Characterization of pharmacoresistance to benzodiazepines in the rat Li-pilocarpine model of status epilepticus.

Status epilepticus is usually initially treated with a benzodiazepine such as diazepam. During prolonged seizures, however, patients often lose their sensitivity to benzodiazepines, thus developing pharmacoresistant seizures. In rats, administration of LiCl followed 20-24 h later by pilocarpine induces a continuous, self-sustained, and reproducible form of status epilepticus that can be terminated with diazepam when it is administered soon after the pilocarpine injection. However, when administered after a 45 min delay, diazepam is less effective. Previous findings have suggested that the development of pharmacoresistance is related to the stage of status epilepticus. In the present study, we characterized the seizure stage-dependence of diazepam pharmacoresistance.
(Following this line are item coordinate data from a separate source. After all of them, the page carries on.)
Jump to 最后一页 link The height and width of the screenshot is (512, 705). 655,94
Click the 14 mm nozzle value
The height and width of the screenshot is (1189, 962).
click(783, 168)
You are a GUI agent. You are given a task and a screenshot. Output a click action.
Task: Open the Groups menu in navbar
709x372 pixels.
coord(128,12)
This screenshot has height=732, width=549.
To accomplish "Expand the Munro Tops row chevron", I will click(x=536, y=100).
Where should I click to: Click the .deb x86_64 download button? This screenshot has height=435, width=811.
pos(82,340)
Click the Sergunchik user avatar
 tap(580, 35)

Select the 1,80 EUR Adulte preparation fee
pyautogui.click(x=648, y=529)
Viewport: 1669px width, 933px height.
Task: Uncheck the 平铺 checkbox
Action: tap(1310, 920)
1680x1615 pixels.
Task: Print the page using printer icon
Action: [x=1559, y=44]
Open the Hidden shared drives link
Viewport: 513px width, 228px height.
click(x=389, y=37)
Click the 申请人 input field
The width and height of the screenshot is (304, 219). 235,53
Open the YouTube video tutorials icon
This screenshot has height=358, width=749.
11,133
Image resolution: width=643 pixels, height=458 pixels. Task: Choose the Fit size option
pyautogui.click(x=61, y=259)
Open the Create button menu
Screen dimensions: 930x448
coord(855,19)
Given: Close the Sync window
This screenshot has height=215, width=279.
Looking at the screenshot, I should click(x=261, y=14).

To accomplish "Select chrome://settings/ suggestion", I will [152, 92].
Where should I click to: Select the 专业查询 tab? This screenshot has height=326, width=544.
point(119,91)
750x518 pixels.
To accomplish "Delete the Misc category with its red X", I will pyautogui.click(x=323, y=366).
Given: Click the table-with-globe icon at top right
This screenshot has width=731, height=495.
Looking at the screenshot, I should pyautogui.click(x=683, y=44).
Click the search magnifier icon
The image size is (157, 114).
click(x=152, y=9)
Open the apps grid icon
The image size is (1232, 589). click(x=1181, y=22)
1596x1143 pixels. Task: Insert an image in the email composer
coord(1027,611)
Following administration of different doses of diazepam at varying time intervals after specific behaviorally- and electrographically-defined seizure stages, stage-, time-, and dose-dependent pharmacoresistance to diazepam developed. We also studied two other antiepileptic drugs commonly used in the treatment of status epilepticus, phenobarbital and phenytoin. Consistent with previous studies, our results indicated a similar relationship between stage, time and dose for phenobarbital, but not for phenytoin. Our data are consistent with rapid modulation of GABA(A) receptors during status epilepticus that may result in pharmacoresistance to antiepileptic drugs that enhance GABA(A) receptor-mediated inhibition.